◆ **DATA EXTRACT**:

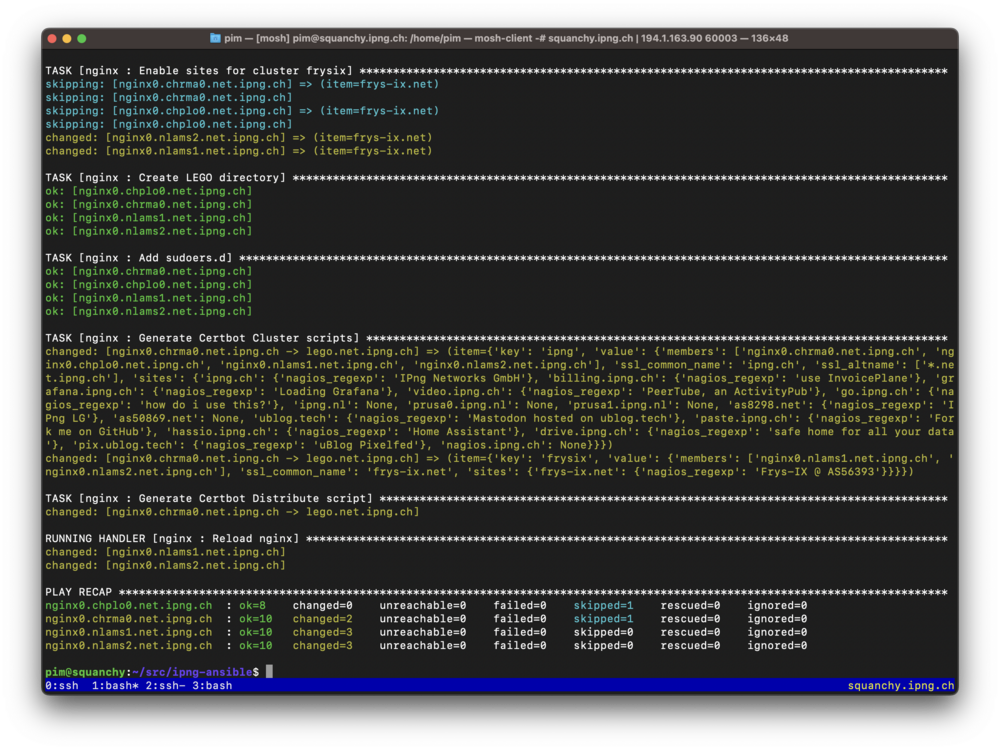Click the Create LEGO directory task header
The width and height of the screenshot is (1000, 750).
(165, 178)
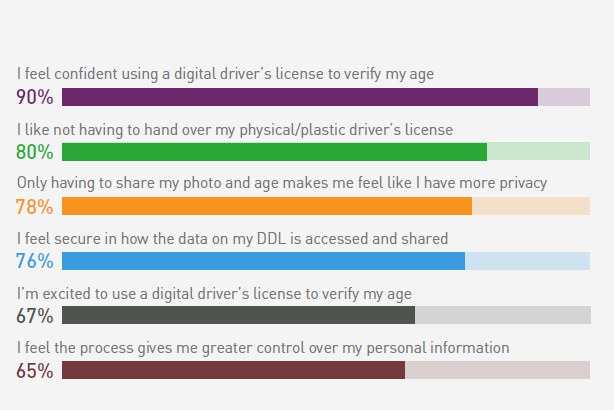Viewport: 614px width, 410px height.
Task: Click the green 80% bar
Action: (x=274, y=152)
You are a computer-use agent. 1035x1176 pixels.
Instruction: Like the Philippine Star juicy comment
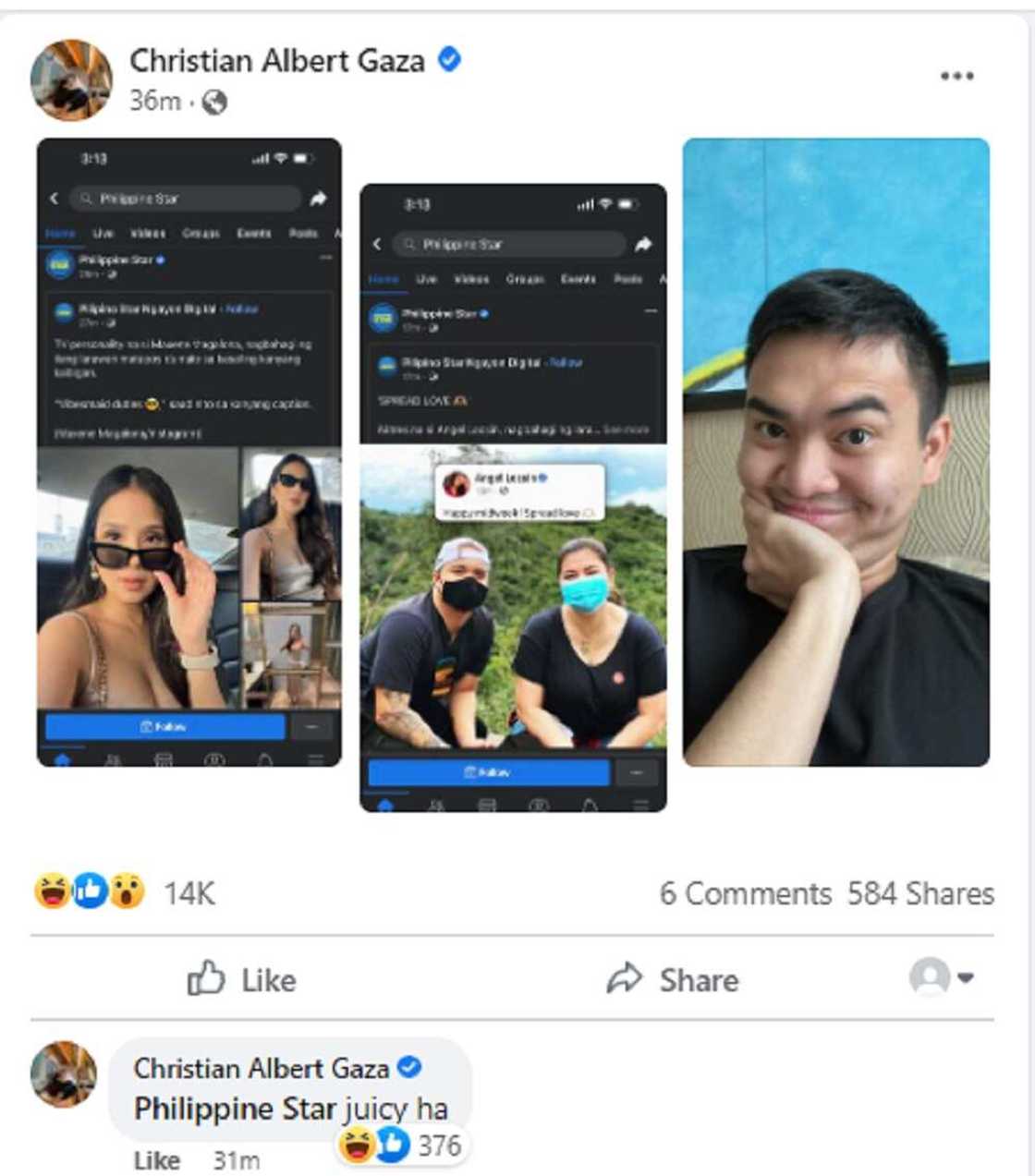(x=156, y=1159)
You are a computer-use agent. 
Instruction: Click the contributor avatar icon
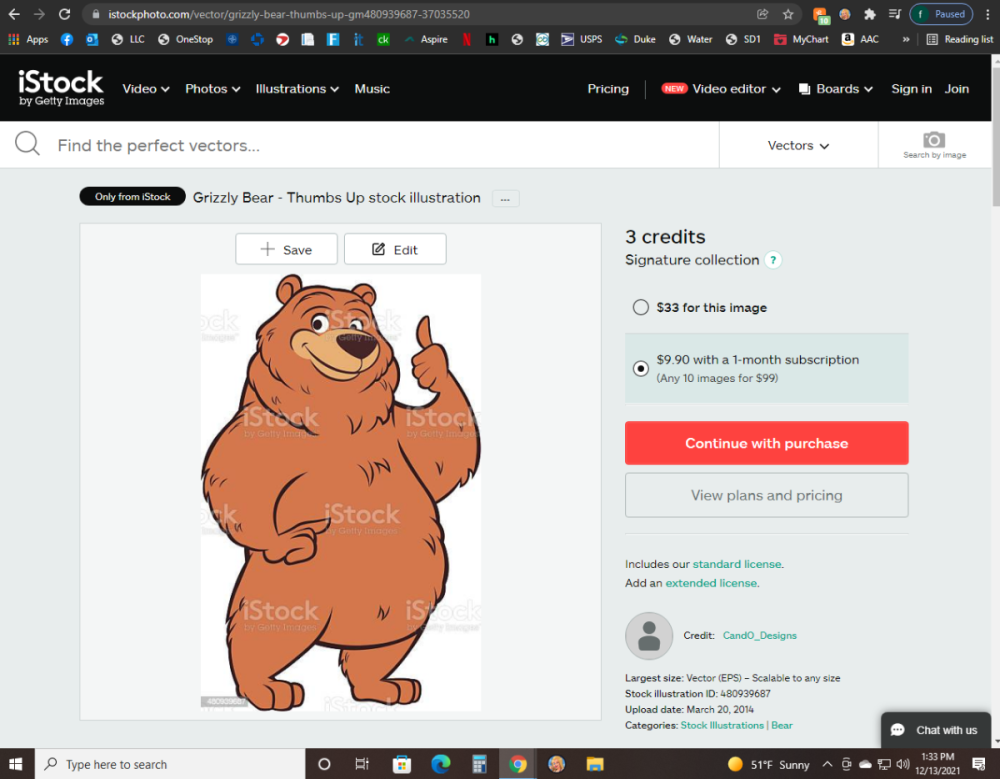[x=649, y=636]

◆ **STATED EXERCISE**: Could you arrange all the data above as a Markdown table with a No. column for the row number and a Text column for the line, leaving out blank lines and the pictures?

◆ **THE REPLY**:
| No. | Text |
|---|---|
| 1 | Click the Create LEGO directory task header |
| 2 | The width and height of the screenshot is (1000, 750). |
| 3 | (165, 178) |
| 4 | Viewport: 614px width, 410px height. |
| 5 | Task: Click the green 80% bar |
| 6 | Action: (x=274, y=152) |
| 7 | You are a computer-use agent. 1035x1176 pixels. |
| 8 | Instruction: Like the Philippine Star juicy comment |
| 9 | (x=156, y=1159) |
| 10 | You are a computer-use agent.  |
| 11 | Instruction: Click the contributor avatar icon |
| 12 | [x=649, y=636] |